Piperine as a Placebo: Stability of Gelatin Capsules without a Cross-Linker.

Gelatin has been the biomaterial of choice for decades now. Its low cost, renewable, nontoxic, and biodegradable properties make it one of the most desirable materials for controlled release applications. However, the usage of gelatin is limited by its poor mechanical/thermal stability and high water solubility. Chemical cross-linkers and hydrophobic modifications of gelatin have solved this problem, but they lead to the problem of toxicity and/or a high processing cost. This research attempts to employ a nontoxic hydrophobic drug molecule to curb early degradation of gelatin in an aqueous environment. We report the design of non-cross-linked gelatin capsules with a high dissolution resistance in an aqueous medium. Piperine, a hydrophobic drug (solubility = 40 mg/L in water), was coated on the gelatin capsules to enhance its stability in an aqueous environment.

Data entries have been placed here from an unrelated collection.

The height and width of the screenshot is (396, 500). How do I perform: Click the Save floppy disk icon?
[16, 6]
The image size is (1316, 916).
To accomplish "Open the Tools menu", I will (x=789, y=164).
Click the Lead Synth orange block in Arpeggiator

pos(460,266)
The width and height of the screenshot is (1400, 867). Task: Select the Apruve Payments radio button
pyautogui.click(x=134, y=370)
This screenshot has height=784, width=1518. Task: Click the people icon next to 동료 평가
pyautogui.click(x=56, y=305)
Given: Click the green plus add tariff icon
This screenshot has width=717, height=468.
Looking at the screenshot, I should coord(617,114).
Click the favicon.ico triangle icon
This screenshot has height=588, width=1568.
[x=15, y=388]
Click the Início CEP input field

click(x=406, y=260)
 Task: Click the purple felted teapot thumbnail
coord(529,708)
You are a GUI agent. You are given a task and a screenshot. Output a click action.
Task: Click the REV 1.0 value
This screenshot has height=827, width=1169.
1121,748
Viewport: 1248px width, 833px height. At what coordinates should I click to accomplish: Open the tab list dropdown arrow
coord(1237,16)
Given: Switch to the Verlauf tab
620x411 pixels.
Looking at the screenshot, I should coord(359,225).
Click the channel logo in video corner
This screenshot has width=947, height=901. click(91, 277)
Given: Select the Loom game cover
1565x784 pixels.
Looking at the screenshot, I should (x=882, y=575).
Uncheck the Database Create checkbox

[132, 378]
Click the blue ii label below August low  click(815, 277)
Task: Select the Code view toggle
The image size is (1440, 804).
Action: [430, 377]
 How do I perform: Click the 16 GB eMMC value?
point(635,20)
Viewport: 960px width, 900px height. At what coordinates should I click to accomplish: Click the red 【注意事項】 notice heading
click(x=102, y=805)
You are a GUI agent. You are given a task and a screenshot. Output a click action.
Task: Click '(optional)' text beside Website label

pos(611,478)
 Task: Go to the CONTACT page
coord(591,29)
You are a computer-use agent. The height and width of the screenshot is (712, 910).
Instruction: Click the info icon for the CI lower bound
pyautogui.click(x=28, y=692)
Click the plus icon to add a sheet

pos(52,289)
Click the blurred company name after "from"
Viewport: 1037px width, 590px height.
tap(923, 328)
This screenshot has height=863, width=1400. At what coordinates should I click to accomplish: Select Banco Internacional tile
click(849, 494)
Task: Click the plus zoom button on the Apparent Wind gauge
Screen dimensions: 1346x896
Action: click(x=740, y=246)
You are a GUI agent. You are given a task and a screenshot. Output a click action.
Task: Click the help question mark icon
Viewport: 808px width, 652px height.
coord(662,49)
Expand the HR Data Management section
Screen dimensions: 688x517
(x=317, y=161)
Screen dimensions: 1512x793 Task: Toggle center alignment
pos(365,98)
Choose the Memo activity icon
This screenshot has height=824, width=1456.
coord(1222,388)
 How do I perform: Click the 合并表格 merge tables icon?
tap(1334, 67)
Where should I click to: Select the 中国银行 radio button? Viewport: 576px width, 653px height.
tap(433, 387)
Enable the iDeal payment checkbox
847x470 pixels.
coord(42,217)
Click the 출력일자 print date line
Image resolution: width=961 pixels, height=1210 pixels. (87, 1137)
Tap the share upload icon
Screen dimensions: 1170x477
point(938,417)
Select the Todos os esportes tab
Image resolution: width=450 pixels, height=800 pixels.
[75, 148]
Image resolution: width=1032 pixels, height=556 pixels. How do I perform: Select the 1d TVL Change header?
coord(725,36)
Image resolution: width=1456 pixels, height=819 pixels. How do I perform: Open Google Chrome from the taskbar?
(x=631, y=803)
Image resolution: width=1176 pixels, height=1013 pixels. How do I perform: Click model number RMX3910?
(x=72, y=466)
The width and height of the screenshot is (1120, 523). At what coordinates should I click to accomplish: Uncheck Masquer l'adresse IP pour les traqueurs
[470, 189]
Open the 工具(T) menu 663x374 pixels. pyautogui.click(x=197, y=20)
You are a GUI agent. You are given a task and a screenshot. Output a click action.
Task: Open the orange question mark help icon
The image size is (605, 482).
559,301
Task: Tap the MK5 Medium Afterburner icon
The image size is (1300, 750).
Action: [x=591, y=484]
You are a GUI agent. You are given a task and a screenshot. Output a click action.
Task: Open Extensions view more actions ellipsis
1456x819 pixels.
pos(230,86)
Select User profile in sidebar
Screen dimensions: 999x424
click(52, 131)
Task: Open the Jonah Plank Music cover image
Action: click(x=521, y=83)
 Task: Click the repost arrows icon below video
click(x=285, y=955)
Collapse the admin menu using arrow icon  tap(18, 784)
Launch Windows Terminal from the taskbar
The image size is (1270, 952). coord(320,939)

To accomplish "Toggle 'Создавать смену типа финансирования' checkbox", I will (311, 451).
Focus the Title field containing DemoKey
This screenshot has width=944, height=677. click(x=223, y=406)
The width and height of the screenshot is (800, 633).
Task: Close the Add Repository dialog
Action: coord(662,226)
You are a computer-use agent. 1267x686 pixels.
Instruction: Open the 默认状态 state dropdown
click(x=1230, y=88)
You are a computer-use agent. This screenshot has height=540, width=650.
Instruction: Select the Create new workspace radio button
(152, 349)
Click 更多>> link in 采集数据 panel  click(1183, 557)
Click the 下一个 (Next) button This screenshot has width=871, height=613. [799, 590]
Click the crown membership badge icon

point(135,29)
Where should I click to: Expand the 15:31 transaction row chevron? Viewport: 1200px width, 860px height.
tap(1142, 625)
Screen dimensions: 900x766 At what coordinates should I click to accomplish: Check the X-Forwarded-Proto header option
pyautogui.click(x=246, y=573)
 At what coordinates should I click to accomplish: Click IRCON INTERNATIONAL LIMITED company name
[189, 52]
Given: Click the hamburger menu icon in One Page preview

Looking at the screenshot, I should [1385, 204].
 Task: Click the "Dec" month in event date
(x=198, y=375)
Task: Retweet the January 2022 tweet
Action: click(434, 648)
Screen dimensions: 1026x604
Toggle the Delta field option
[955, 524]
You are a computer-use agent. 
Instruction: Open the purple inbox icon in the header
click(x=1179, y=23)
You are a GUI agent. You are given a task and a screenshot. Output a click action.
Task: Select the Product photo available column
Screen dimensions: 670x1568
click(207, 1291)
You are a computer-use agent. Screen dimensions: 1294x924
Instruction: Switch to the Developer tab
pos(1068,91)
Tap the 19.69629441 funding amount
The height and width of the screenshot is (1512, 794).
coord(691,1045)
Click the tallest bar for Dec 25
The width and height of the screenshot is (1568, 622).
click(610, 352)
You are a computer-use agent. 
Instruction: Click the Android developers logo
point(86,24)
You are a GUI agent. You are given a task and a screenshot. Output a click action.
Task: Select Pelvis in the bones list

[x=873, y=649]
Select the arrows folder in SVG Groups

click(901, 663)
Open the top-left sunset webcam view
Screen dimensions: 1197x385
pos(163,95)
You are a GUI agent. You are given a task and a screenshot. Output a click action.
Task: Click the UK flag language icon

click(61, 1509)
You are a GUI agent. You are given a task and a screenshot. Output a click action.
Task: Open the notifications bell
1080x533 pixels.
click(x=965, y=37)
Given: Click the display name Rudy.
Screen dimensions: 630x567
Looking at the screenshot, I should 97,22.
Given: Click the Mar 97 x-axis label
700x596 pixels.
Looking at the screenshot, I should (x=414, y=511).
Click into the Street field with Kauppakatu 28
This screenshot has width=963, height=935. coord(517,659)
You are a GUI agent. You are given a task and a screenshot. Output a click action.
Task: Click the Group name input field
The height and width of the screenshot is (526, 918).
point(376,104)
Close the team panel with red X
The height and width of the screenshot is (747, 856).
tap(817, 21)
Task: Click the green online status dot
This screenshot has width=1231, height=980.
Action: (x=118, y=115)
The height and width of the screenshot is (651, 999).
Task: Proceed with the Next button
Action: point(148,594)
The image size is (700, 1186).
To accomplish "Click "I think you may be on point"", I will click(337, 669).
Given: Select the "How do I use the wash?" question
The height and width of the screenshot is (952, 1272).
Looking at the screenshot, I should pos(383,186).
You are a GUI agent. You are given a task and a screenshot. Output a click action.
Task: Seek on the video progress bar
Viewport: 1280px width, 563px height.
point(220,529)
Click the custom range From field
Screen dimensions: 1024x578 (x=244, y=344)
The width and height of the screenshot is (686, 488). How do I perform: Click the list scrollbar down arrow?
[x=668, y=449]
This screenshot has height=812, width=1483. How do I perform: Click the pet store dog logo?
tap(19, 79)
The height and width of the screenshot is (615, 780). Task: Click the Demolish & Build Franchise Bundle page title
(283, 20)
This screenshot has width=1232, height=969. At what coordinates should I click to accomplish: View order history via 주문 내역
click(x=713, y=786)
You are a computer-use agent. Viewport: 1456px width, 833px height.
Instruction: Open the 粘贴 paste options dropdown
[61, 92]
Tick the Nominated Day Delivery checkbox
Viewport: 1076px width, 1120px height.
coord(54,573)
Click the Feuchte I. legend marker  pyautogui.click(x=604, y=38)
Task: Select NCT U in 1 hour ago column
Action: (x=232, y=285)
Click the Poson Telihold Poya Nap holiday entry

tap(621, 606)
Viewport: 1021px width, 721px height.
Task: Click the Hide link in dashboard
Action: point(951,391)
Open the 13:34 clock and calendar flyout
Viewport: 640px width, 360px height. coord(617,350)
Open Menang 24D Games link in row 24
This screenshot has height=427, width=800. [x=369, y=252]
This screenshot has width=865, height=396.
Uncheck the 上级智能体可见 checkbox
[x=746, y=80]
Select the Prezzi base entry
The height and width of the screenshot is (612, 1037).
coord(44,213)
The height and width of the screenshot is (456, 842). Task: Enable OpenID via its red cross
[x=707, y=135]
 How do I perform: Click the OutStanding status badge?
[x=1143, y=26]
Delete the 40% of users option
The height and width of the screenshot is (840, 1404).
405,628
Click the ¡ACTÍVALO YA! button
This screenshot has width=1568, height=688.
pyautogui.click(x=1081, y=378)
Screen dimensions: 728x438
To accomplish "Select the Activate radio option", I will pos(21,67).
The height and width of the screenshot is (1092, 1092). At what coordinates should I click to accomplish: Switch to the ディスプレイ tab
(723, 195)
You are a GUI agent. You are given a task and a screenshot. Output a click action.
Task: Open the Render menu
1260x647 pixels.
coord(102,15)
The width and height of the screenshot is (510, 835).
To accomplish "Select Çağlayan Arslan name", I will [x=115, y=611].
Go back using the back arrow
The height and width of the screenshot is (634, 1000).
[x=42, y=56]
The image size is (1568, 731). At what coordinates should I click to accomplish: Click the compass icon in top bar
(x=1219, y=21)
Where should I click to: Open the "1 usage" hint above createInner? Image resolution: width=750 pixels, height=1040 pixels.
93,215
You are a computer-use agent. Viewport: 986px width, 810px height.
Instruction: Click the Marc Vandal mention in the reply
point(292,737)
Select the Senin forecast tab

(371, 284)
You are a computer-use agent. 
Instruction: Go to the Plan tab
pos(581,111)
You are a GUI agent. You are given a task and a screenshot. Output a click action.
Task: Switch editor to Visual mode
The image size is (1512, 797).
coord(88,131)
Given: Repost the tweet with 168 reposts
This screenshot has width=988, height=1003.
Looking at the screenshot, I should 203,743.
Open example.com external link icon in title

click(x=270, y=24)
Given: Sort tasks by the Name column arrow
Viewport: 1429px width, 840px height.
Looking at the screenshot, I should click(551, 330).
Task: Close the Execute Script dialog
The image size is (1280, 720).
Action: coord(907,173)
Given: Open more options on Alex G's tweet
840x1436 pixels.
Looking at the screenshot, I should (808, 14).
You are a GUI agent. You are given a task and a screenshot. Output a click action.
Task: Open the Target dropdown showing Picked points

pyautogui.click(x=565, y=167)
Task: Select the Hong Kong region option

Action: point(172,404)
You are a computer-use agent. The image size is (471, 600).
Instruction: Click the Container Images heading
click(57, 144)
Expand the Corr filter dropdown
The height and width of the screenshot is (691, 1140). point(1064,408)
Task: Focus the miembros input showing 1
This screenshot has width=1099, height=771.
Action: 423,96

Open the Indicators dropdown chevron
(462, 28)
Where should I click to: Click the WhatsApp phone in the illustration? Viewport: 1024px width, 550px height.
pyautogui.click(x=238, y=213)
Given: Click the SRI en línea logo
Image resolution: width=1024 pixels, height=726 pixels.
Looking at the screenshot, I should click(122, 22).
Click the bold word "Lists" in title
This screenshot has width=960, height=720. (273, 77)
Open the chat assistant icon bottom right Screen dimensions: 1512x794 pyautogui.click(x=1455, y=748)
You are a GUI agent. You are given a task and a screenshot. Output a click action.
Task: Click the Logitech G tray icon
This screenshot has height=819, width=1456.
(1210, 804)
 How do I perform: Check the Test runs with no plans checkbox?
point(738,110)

The hydrophobic piperine molecules repelled the water molecules to intensify its dissolution resistance. This stabilization was used to control the release of naproxen sodium, encapsulated inside the gelatin matrix. Piperine, in this case, acts as a placebo; i.e., it has zero therapeutic effect, but its presence was necessary to control the early degradation of the gelatin matrix. The deposition of piperine was done using the solvent evaporation method where ethanol was used as the solvent. The wettability studies revealed the hydrophobic nature of the surface after the deposition of piperine, while SEM analysis showed the presence of long cylindrical (fiber-like) structures over the gelatin surface. Further investigation (FTIR/ATR and molecular dynamics) revealed that the long fiber structures were due to the crystallization of piperine over the surface of gelatin. This crystallization was triggered by the intermolecular association (hydrogen bond) of ethanol and piperine. These observations enabled us to optimize the piperine loading protocol over the gelatin capsules that helped in achieving a zero-order naproxen release for 32 h.